═══ MATERIALS PROVIDED ═══
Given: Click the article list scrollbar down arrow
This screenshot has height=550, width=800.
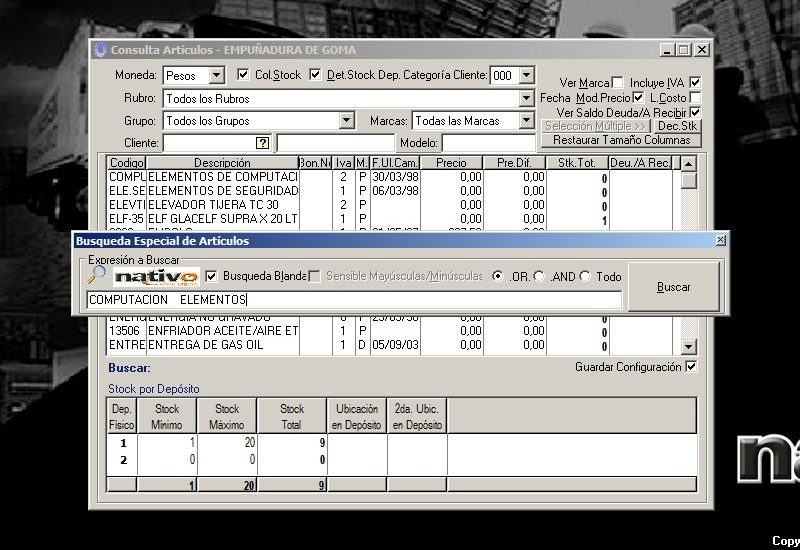Looking at the screenshot, I should click(x=688, y=347).
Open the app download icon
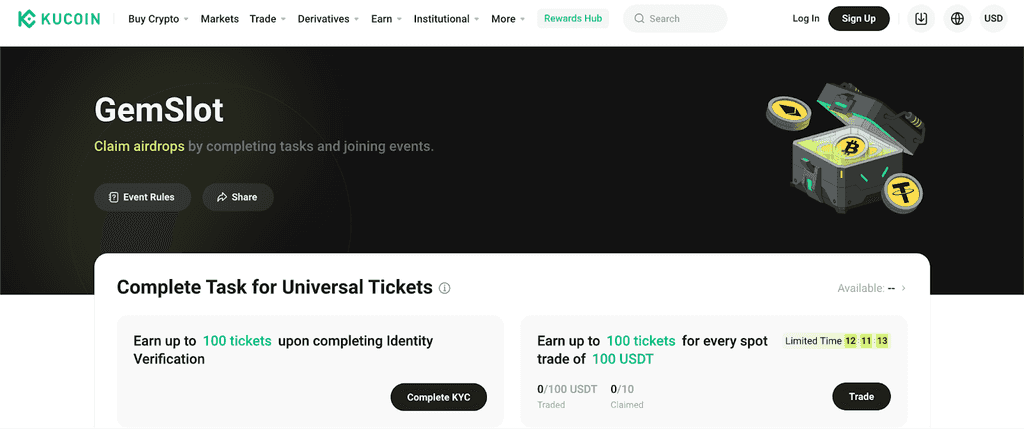 point(921,19)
═══
→ **WORK ITEM**
Leave the pictures out and copy the rest of the data exactly.

→ **RESPONSE BELOW**
Given: Click the article list scrollbar down arrow
This screenshot has height=550, width=800.
Looking at the screenshot, I should click(x=688, y=347).
Open the app download icon
 point(921,19)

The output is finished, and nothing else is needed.